A assessora técnica Ellen Tavares, idealizadora do workshop, explica a relevância do evento. “Como somos servidores da área administrativa, nem sempre sabemos detalhes importantes sobre esses materiais. E esse conhecimento é fundamental na hora de fazer a cotação de preços e de comprar os OPME, porque, se não for feito da maneira correta, atrasa o processo de aquisição e consequentemente o tempo de espera do segurado para realizar o procedimento”, argumentou. “Olhar, tocar os materiais faz muita diferença para entendermos o uso que se faz deles e a importância que eles terão para os segurados”, complementou.

O palestrante confirma a opinião da assessora: “Temos o exemplo disso dentro da nossa própria empresa. Quando passamos a fazer treinamentos internos sobre esses materiais, percebemos uma mudança, até mesmo mais satisfação no trabalho. O que antes era só um código, eles passaram a entender para que serve”, contou.

Uma das participantes do workshop foi Rosângela Sousa, coordenadora de Economia em Saúde. Assistente social e especialista em Gestão em Saúde, ela relata que o evento enriqueceu seus conhecimentos. “Como já tinha trabalhado anteriormente com OPME em outro órgão, já tinha visto alguns desses equipamentos, mas esse workshop me mostrou coisas mais atuais.
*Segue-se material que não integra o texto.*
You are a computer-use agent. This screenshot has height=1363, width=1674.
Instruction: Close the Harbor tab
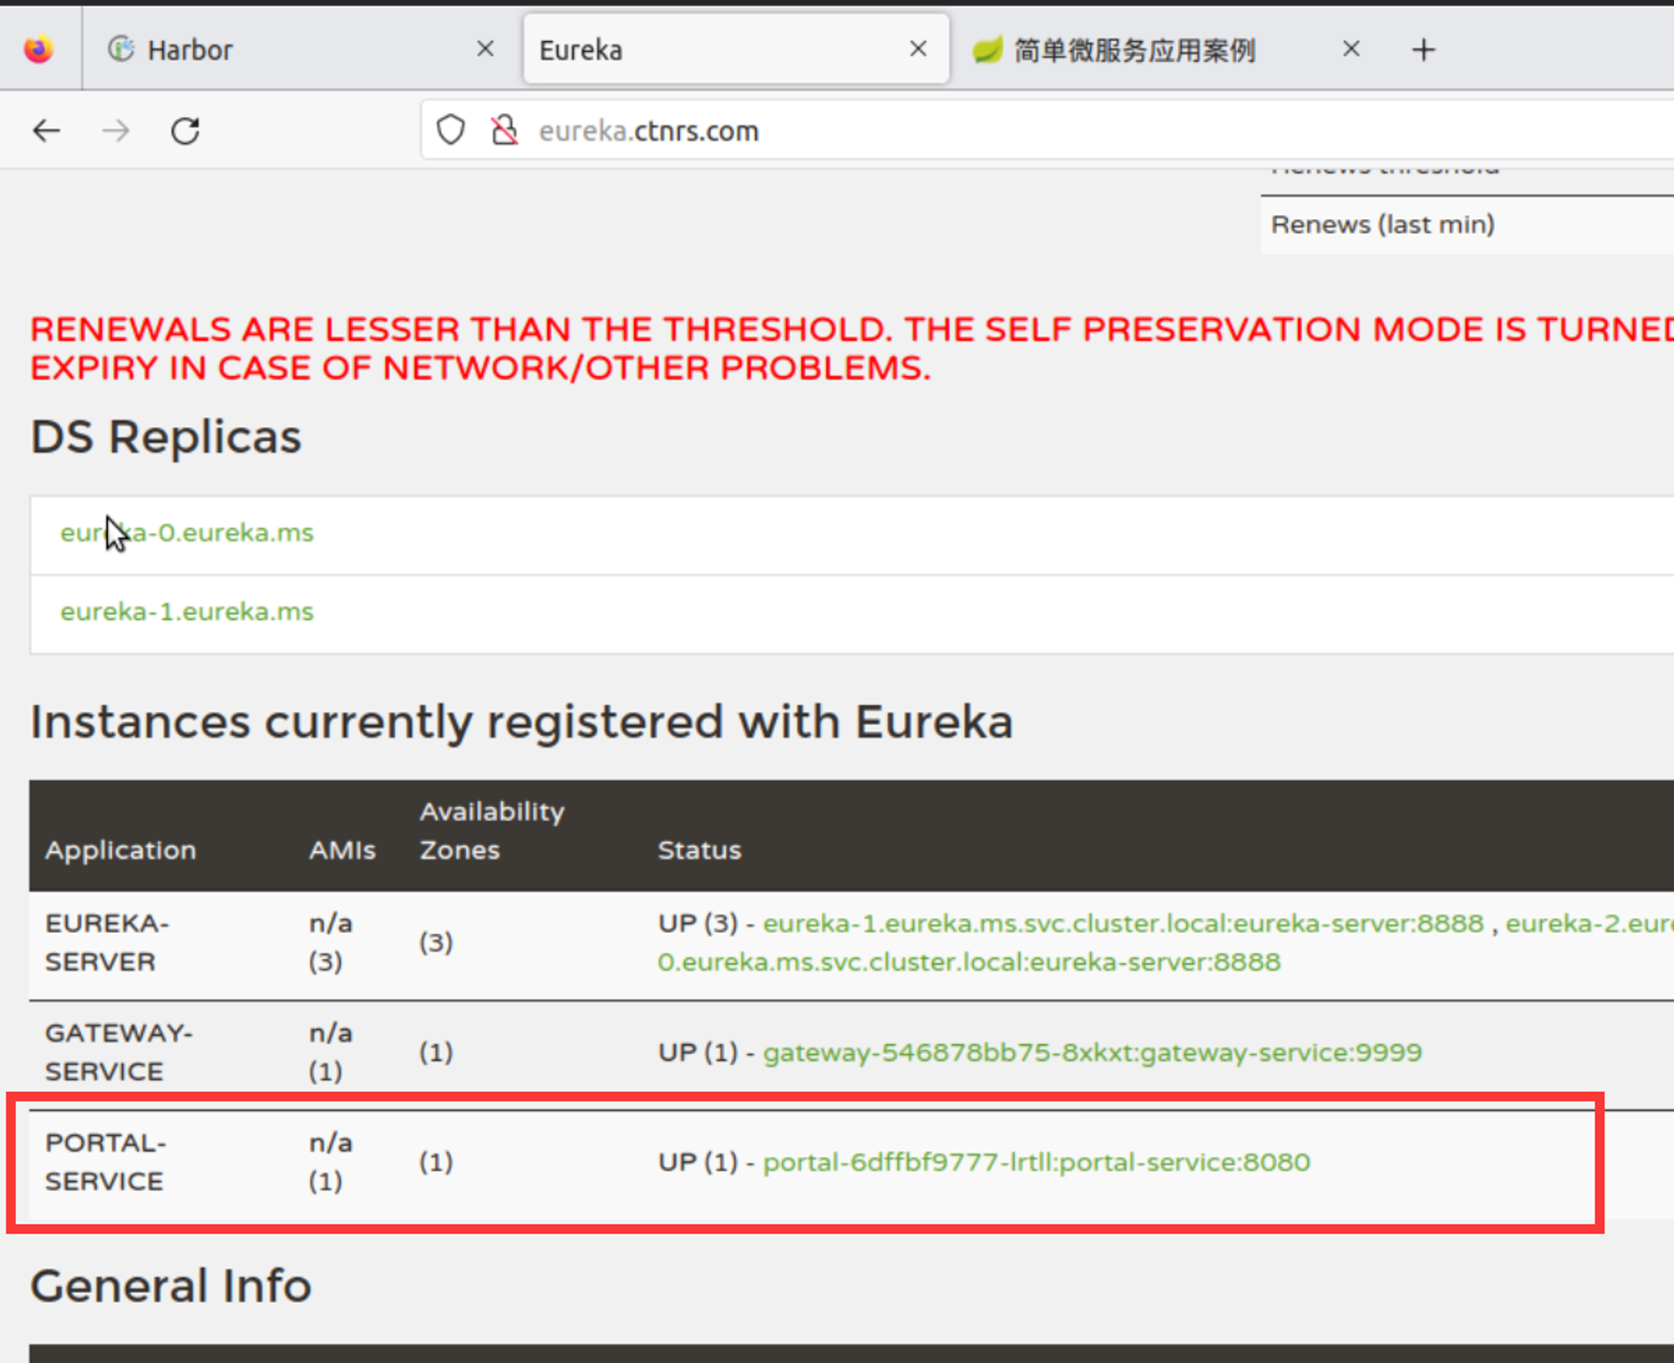485,49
Isso permite que a gente compreenda melhor os processos que envolvem aquisição de OPME, o porquê de algo ter sido glosado, ou de ter originado uma determinada conta médica”, opinou.

O workshop sobre OPME ainda contará com outros encontros, semanalmente, no mínimo até a primeira quinzena de junho. É esperada a participação de mais empresas credenciadas, apresentando outros produtos do rol utilizado pelos segurados do Iasep.

Para o presidente do Iasep, Bernardo Almeida, a capacitação permitirá a padronização das ações relativas a OPME na autarquia. “Isso vai melhorar muito o fluxo de regulação das cirurgias. Quem mais ganha com isso é o nosso segurado”, finalizou.